(Records for the exercise Opens)
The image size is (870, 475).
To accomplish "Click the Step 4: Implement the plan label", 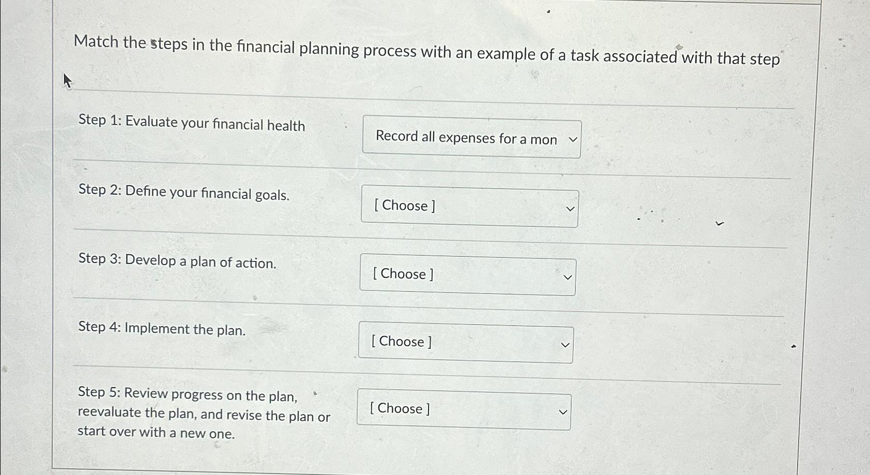I will [161, 329].
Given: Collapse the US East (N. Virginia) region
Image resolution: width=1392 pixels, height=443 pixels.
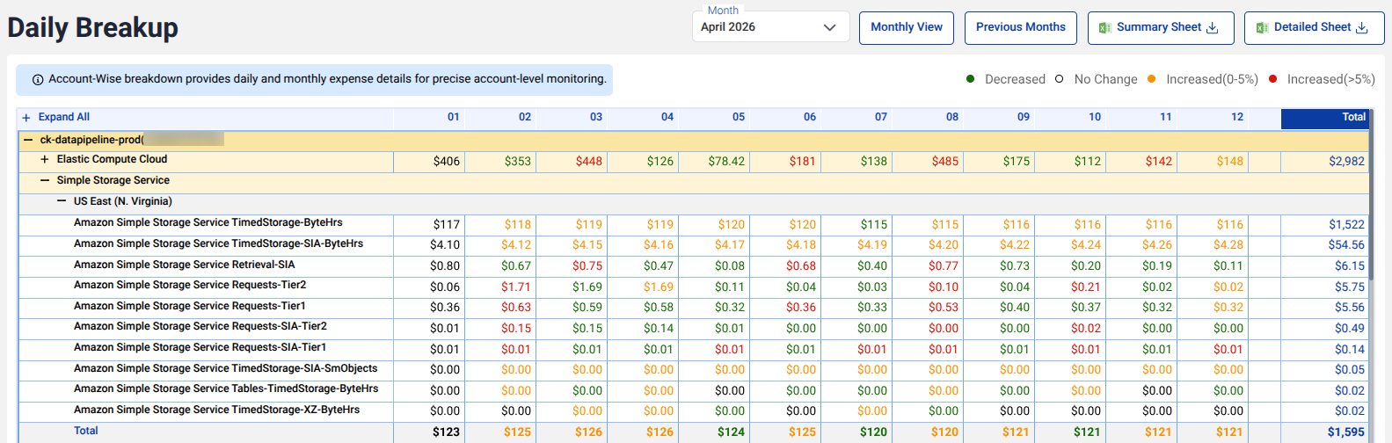Looking at the screenshot, I should click(62, 201).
(Records for the exercise Closes)
**Exercise details:**
Copy the entries above exactly from the line with "Given: Collapse the" down to their last line, both ends included. Do not copy any pictures.

**Result of this exercise:**
Given: Collapse the US East (N. Virginia) region
Image resolution: width=1392 pixels, height=443 pixels.
Looking at the screenshot, I should click(62, 201).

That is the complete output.